■ What the task asks ■
Copy the records below exactly, from the line containing "Open the Hjelp? help link" through the last line, and leave out every picture.

Start of Information given

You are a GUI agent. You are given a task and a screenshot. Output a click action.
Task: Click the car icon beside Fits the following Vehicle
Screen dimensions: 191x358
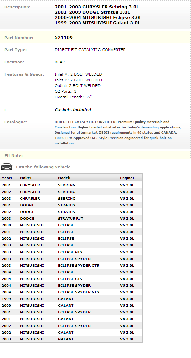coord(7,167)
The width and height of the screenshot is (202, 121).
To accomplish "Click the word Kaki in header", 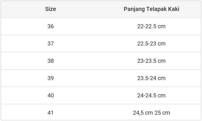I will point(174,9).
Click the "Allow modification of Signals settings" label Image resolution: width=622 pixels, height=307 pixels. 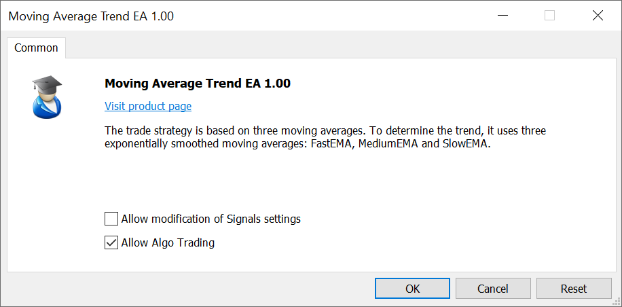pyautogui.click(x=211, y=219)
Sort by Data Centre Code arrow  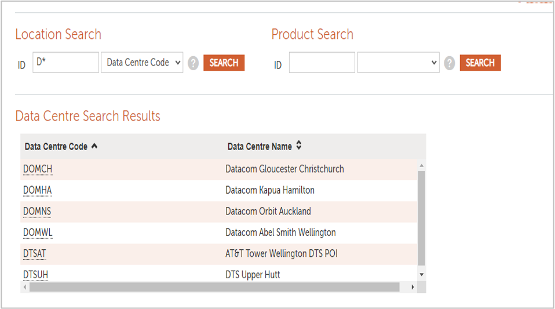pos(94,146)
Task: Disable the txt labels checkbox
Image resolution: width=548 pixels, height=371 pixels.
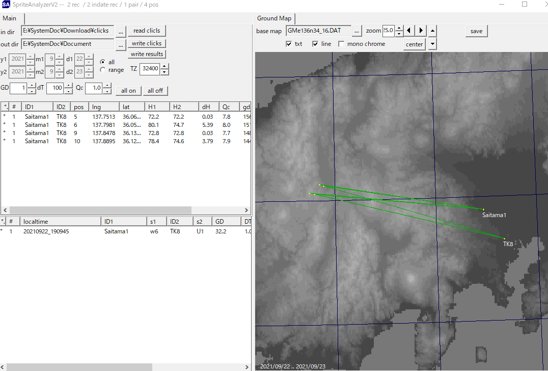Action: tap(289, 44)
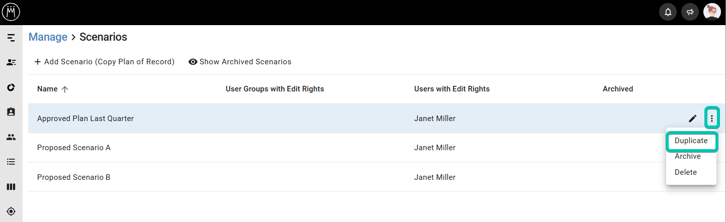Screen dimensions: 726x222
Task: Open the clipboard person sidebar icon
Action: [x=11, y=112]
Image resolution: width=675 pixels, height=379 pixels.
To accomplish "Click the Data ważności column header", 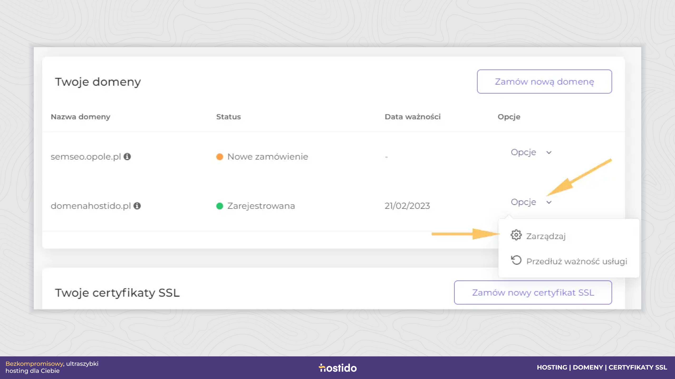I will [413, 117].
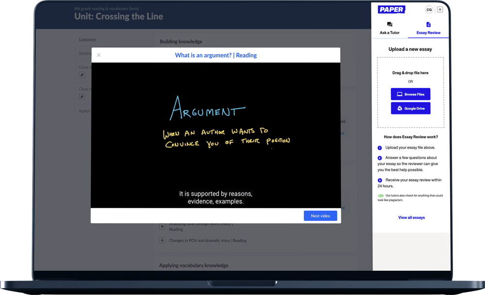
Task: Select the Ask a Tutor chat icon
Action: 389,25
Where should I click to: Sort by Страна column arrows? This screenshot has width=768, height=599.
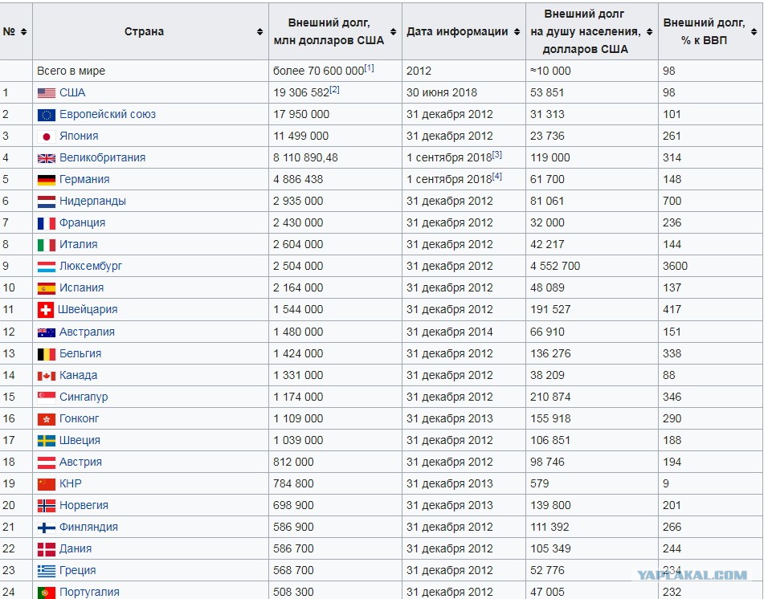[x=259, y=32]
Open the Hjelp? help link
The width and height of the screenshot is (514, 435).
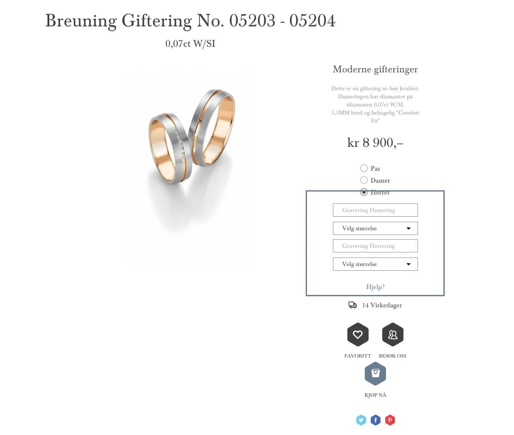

End of Information given

■ Your response ■
Open the Hjelp? help link
The width and height of the screenshot is (514, 435).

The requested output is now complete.